- _MODE OPÉRATOIRE_
Répondez aux questions suivantes d'après l'extrait sur l'organisation du travail d'écriture :
1. En combien de tâches consiste cette organisation ?
2. Quel matériel minimal faut-il pour écrire selon l'extrait ?
3. Après les exigences logistiques, à quelles exigences faut-il avoir répondu ?
╭─ SECTION DE TEXTE
Qu’est-il donc en train de rédiger là ?
Son premier opus ? Ou le douzième ?
Toute la question est là.
Et c’est à la différence entre les deux que je fais référence en écrivant « organisation du travail ».
Cette organisation, elle consiste donc, je le répète, en quatre tâches.
Il faut d’abord, la chose va de soi, avoir répondu aux exigences logistiques : c’est-à-dire avoir le matériel pour écrire, ne serait qu’un crayon et suffisamment de papier – et puis savoir qu’on aura de quoi bouffer (je n’ai pas dit bien bouffer, j’ai dit bouffer et c’est tout) durant le temps où l’on va écrire – et puis un toit, d’une sorte ou d’une autre. Et surtout… savoir que ces nécessités logistiques, sont comblées… juste un peu trop ! Pourquoi ? Pour ne pas risquer de se sentir coincé. Pourquoi pas ? Tout simplement parce que se sentir coincé, ou pourchassé, par son écriture, c’est une chose – et elle est souvent nécessaire. Mais que se sentir, en plus, coincé ou pourchassé par la faim ou par son proprio… non ! Parce que dans l’immense majorité des cas, les seconds auront le dessus sur les premiers.
En synthèse, assurer la logistique c’est donc avoir les moyens de vivre durant le temps de l’écriture, et un peu plus !
Il faut ensuite, et là aussi la chose va de soi pour peu qu’on y réfléchisse un instant, avoir répondu aux exigences culturelles spécifiques à son projet (à son double projet : à la fois l’opus individuel et l’Œuvre).
╰─
╭─ DONNÉES FOURNIES
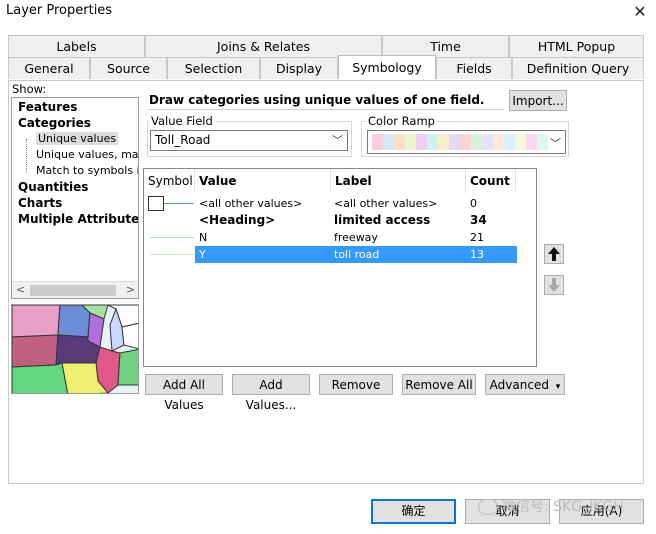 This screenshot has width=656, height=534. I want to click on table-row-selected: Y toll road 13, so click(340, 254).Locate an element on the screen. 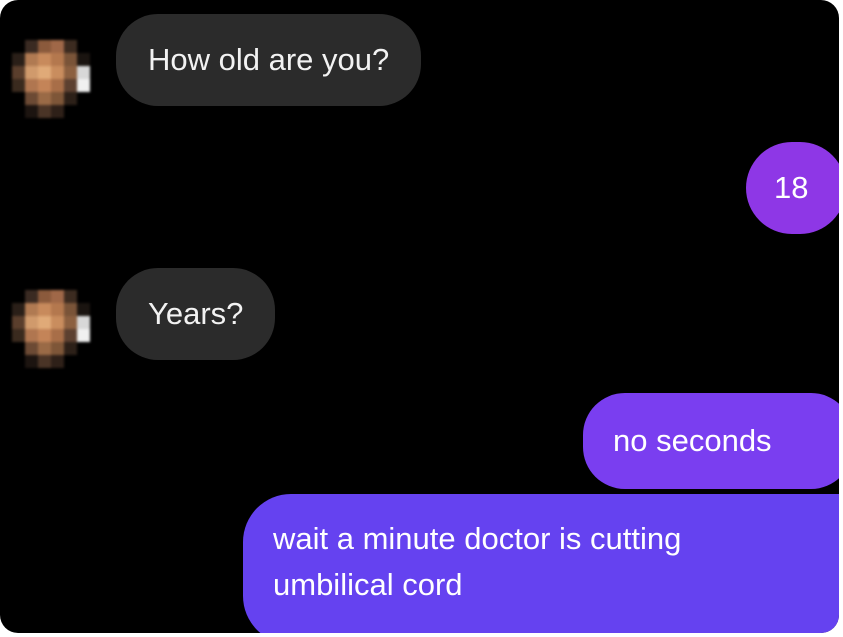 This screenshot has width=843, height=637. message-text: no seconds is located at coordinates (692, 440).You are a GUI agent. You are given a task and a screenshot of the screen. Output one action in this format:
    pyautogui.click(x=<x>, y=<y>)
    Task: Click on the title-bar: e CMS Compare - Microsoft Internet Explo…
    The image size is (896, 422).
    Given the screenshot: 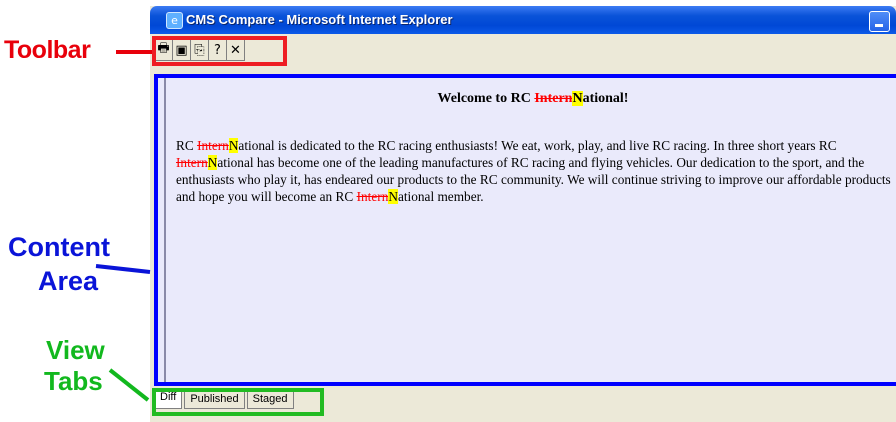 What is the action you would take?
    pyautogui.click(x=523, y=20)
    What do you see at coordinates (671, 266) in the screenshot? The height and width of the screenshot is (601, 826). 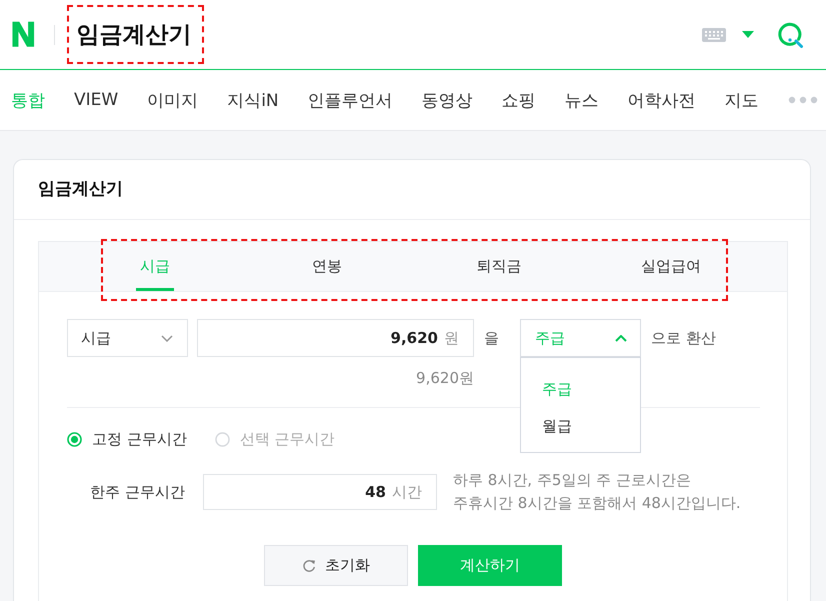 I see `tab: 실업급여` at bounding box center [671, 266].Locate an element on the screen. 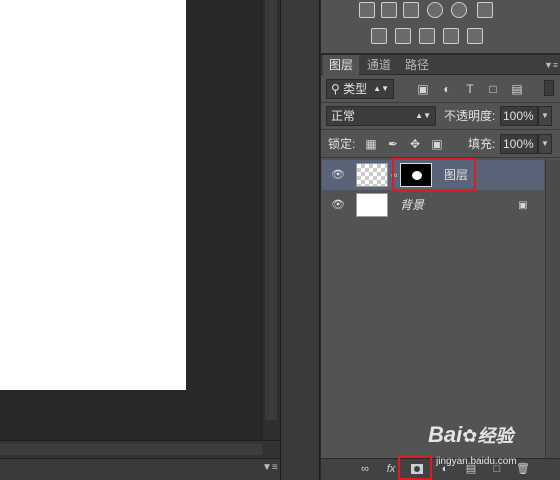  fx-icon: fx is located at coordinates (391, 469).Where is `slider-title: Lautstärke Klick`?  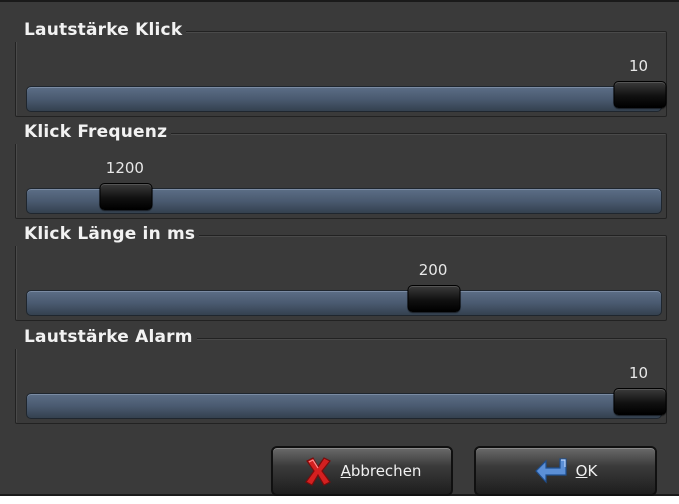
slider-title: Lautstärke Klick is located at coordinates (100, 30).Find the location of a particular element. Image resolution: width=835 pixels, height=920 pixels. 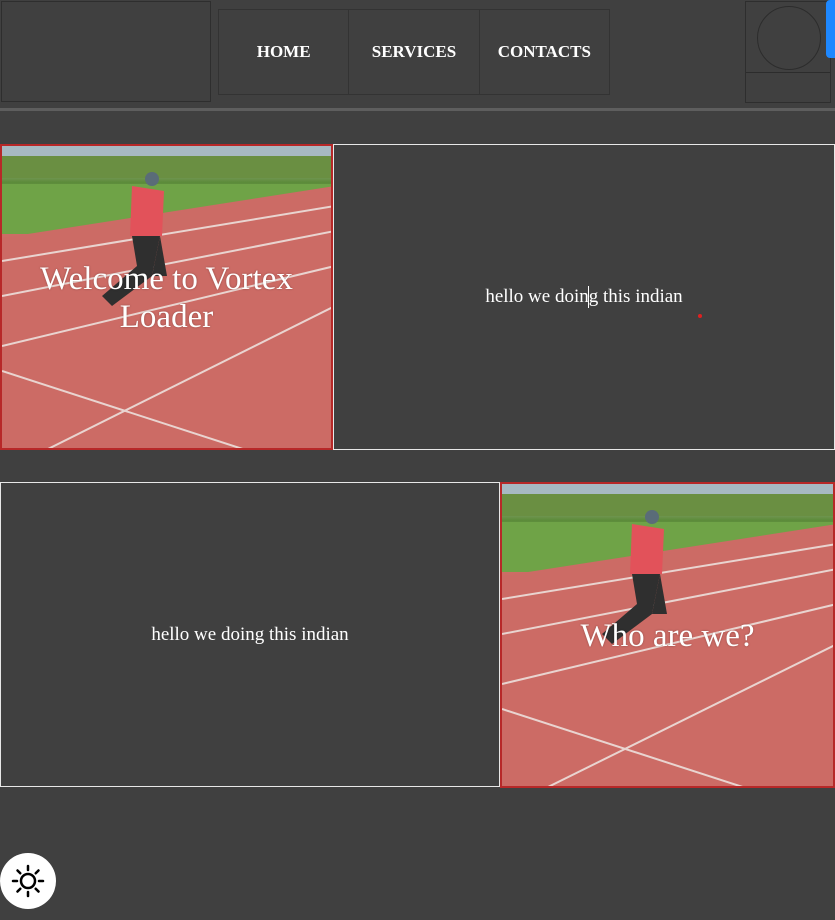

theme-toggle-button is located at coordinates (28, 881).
╰─
- _SOLUTION DU PROBLÈME_
1. En quatre tâches.
2. Un crayon et suffisamment de papier.
3. Aux exigences culturelles spécifiques à son projet, c'est-à-dire à l'opus individuel et à l'Œuvre.